Senhoras e senhores, respeitável publico! Sejam bem-vindos...

E hoje ainda gosto de olhar para o mundo sem entender o que meus olhos encontram.




terça-feira, 9 de abril de 2013

Sou uma criança, não entendo nada.


Quando se percebe que o amor acabou? Na falta de vontade de dizer que ama, no sorriso forçado, na paz não mais sentida?
Talvez não seja assim tão simples assumir a própria confusão. Eu mesma ainda não consigo definir o que fica entre carência da saudade e a ausência da vontade de estar junto.
Confunde a falta de tato; tonteia a singularidade de passos não mais dados.
Se é que você me entende, me perdoa.
A procura por si mesmo é o que mais me atordoa.

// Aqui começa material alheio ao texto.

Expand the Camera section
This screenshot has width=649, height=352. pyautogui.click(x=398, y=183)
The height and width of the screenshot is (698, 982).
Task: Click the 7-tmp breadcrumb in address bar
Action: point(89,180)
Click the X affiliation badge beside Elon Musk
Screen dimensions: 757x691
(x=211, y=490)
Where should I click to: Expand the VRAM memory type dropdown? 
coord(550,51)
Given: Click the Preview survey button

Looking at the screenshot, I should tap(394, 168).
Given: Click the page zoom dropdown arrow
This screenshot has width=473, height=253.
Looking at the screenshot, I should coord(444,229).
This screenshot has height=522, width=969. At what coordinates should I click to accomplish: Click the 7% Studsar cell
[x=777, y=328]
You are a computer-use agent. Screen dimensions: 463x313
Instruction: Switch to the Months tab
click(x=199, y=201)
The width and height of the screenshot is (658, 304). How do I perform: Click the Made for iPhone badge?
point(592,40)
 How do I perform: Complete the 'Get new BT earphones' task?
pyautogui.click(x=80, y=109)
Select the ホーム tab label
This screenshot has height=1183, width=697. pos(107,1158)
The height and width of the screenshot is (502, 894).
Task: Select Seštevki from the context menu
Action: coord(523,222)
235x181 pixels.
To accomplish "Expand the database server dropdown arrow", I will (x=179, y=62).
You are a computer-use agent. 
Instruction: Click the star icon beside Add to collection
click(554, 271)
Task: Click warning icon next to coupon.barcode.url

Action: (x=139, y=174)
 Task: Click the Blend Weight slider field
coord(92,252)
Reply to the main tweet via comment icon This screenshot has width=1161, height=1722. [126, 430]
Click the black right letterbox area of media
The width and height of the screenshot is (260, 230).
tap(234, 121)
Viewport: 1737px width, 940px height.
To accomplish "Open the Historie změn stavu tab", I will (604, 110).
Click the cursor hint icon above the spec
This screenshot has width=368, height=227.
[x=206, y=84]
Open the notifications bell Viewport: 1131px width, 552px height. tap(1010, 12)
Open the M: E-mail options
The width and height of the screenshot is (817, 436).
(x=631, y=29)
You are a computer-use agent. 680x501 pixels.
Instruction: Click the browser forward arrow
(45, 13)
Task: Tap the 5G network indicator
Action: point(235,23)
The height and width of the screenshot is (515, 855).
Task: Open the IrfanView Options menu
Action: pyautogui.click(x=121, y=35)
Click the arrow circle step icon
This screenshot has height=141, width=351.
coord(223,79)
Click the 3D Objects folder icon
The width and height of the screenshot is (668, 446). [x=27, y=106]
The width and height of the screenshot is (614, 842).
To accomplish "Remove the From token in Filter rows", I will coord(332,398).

Essa coisa esquisita de parar de se procurar no outro para se ter em si mesmo.
Não gosto de confundir as coisas, você sabe.
Fico aqui me perguntando se amor eterno é aquele vivido todos os dias ou se é aquele que é sonhado a vida toda.
Alias, em alguns momentos tenho certeza que seria melhor ter imaginado você pelo resto dos meus dias. Ter você asfixiada em mim se torna pesado para uma criança que finge que é adulto.
E não, eu não entendo nada da vida.
Só me sinto triste o suficiente para não te deixar ser feliz.
E se eu me despedir, será para sempre querendo ficar.